■ **Exercise description**
Among the entries, which lines carry the string "each"? Copy every one.

•••

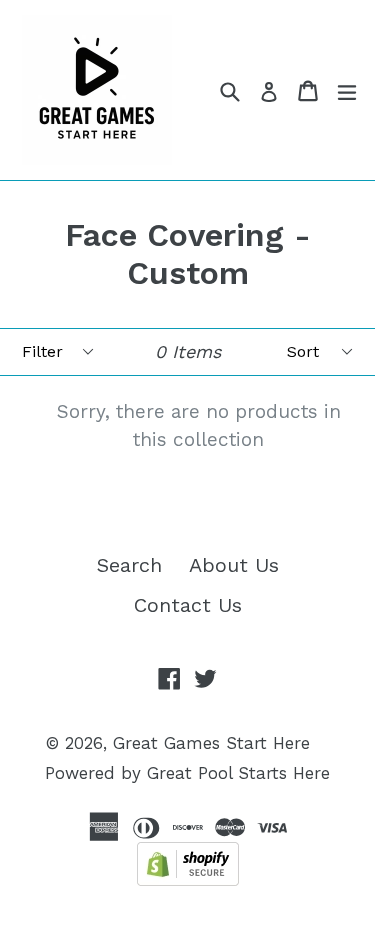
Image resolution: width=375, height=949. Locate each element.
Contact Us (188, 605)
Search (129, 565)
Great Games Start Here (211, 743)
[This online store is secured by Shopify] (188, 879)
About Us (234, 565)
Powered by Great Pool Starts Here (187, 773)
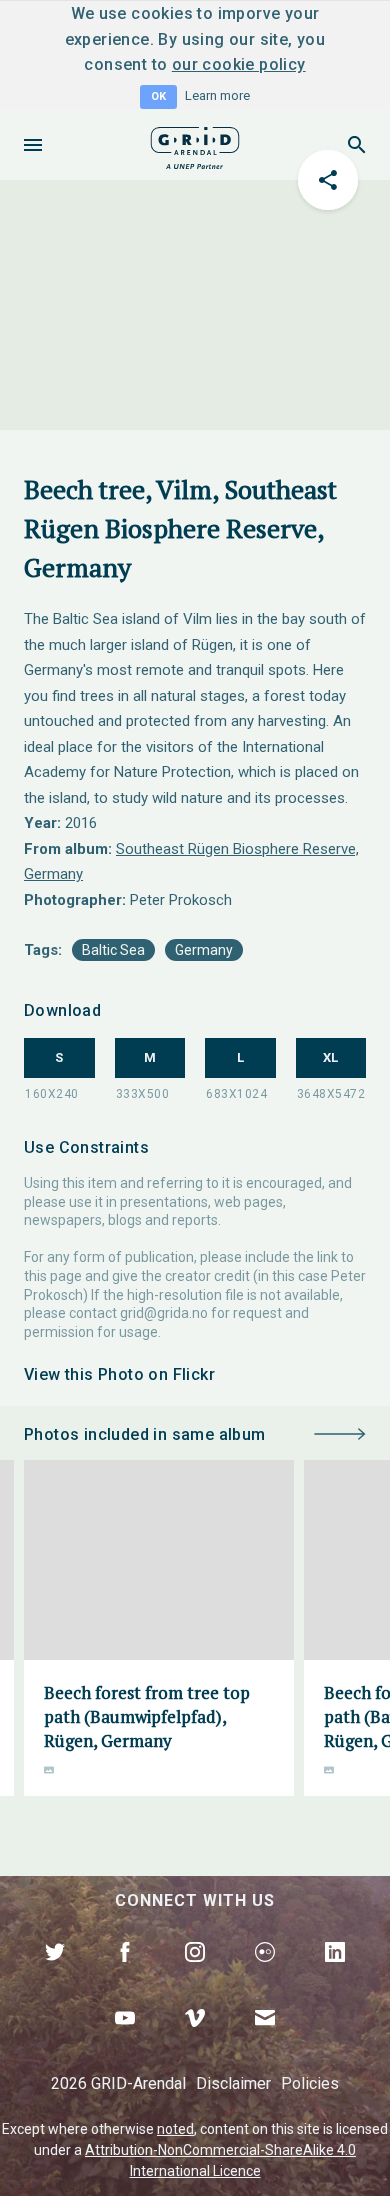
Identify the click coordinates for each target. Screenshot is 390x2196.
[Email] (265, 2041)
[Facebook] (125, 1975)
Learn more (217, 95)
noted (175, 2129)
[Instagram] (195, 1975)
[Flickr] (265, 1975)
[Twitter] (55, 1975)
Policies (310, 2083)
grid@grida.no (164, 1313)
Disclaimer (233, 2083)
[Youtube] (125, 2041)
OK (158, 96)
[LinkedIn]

•••

■ **Task output**
Image resolution: width=375, height=949. Locate each element.
Identify the click coordinates for each target. Screenshot is 390x2196.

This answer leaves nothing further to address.